> [Excerpted text]:
##########

Third: the data showed that governments, NGOs and other formal refugee-related agents face a serious confidence problem. Refugees trust smugglers – and rely on them for information and other resources – much more than they trust migrant camp officials, government representatives, NGO and aid workers. This created a dangerous dynamic by which the criminals had a monopoly on what many Syrian refugees learned, decided and did. There is a clear reason for this. In a catalogue of major events during migration, the refugees reported a variety of experiences such as near-drownings, forceful detentions, forceful separations, violent injuries and the like. They also reported instances of deception and exploitation. The overwhelming majority of “horror stories” happened at the hands of government representatives: policemen, guards, customs officers and soldiers (most especially Turkish and Hungarian). Similar “horror stories” at the hands of smugglers were rare and trivial by comparison, as reported by our respondents. It is simply misleading to think that the bulk of the risks to refugee health and life stemmed from the smugglers.

Danilo Mandić is a Harvard College Fellow. Read more about his work, or contact him at

2 thoughts on “Syrian Refugee Smuggling, 2014-6: Results from Fieldwork

  1. Danilo,

    Thank you for the insightful points. I believe you are correct that a large debate is taking place on the role of the smuggler, and the migrant-smuggler dynamic. However, it seems to me that the vast majority of states will always treat the smuggler as criminal, not under the crime against persons for alleged human trafficking (which is as you noted, comparatively low in relation to flows, but still a major issue and rights violation), but for the crime against the state. If the state recognizes the ‘benevolent smuggler’ who does not abuse, coerce, or traffick his passengers, do you envision a marked shift in the perception of the act of smuggling? Smugglers will undoubtedly still be charged with the crime of violating a sovereign border, and won’t be awarded any reprieve from say, Italy or Greece for their services to mankind.
    Therefore, while the crime of trafficking is considerably more terrible to say the least, the smuggler remains criminal, regardless of any delineations or moral arguments on their behalf.

    Or am I wrong entirely, and in the future, today’s smugglers will earn the praise and status of the heroes of the Holocaust, or the men and women who helped slaves reach the North? I’m curious to hear your thoughts.

##########

> [Extracted material]:
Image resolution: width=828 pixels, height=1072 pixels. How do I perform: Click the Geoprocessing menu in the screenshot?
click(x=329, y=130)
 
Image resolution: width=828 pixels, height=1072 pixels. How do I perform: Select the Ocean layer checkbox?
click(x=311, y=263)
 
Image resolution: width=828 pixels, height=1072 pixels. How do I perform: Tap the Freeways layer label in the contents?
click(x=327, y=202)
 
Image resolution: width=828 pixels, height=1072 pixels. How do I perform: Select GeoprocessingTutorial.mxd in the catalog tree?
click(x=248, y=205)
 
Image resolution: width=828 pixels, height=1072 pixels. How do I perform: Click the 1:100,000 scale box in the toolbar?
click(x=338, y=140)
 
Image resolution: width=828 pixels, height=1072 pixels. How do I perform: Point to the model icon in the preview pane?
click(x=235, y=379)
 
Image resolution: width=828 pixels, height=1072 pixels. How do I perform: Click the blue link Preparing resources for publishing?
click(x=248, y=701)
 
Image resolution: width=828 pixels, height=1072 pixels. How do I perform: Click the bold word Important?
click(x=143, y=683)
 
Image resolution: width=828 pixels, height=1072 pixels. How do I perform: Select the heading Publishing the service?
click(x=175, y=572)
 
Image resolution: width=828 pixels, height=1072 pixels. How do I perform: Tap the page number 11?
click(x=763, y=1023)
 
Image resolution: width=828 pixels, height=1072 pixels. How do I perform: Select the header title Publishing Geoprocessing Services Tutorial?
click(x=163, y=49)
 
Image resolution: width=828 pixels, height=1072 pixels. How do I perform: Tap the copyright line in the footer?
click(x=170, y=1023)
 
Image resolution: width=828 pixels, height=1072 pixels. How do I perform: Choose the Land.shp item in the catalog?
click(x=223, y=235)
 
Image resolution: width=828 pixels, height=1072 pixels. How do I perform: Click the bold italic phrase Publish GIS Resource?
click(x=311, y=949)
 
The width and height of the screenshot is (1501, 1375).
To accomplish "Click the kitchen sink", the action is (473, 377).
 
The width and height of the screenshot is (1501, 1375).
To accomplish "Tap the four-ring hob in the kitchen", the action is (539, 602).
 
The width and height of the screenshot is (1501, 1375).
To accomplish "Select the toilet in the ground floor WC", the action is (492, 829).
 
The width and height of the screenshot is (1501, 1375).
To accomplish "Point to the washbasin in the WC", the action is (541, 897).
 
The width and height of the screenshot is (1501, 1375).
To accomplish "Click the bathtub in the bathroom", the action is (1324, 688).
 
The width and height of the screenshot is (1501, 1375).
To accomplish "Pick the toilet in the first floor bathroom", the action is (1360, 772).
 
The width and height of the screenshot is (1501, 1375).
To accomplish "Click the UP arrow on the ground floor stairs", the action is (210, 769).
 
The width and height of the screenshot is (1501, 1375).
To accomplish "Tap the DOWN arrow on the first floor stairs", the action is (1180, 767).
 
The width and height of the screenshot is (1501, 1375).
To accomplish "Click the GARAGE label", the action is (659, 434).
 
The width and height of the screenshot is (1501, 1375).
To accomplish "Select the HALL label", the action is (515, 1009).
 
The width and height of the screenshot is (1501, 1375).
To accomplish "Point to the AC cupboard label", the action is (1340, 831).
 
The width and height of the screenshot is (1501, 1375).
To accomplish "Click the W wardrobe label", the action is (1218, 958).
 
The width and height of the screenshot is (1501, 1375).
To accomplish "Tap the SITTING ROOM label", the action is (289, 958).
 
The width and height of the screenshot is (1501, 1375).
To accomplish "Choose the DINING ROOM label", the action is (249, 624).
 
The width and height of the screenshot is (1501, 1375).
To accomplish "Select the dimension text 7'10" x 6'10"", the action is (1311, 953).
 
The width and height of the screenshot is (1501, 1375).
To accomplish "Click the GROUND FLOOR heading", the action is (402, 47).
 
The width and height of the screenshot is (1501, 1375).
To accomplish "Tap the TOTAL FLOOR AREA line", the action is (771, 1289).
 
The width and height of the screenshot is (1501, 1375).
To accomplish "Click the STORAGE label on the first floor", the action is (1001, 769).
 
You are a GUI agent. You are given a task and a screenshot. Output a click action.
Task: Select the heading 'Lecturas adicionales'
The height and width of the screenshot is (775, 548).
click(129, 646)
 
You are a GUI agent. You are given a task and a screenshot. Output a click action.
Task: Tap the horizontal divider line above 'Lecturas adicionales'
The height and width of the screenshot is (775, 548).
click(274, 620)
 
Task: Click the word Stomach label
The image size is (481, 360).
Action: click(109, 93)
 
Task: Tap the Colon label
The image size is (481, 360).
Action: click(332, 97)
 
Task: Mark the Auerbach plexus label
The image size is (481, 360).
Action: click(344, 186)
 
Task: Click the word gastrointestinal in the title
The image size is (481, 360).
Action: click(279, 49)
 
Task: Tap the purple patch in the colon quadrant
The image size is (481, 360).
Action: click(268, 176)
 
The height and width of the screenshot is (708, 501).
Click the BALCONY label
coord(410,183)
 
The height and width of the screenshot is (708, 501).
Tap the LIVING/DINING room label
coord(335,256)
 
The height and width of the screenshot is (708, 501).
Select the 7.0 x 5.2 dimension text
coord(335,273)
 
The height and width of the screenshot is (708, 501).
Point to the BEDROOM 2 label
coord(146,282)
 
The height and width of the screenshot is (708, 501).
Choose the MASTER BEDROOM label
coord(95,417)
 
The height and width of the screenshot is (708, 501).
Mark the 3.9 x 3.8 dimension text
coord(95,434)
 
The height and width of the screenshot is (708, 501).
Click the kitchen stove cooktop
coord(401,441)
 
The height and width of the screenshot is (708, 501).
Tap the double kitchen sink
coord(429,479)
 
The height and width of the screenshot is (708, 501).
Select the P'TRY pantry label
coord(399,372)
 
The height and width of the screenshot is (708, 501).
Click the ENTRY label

##########

> [Task instructions]:
Please answer these questions using the refugee smuggling text above:
1. According to the text, whom do refugees trust more than migrant camp officials, government representatives, NGO and aid workers?
2. Government representatives of which two nationalities are singled out in connection with the "horror stories"?
3. Which two countries does the comment name as unlikely to grant smugglers any reprieve?

> [Task response]:
1. Smugglers.
2. Turkish and Hungarian.
3. Italy and Greece.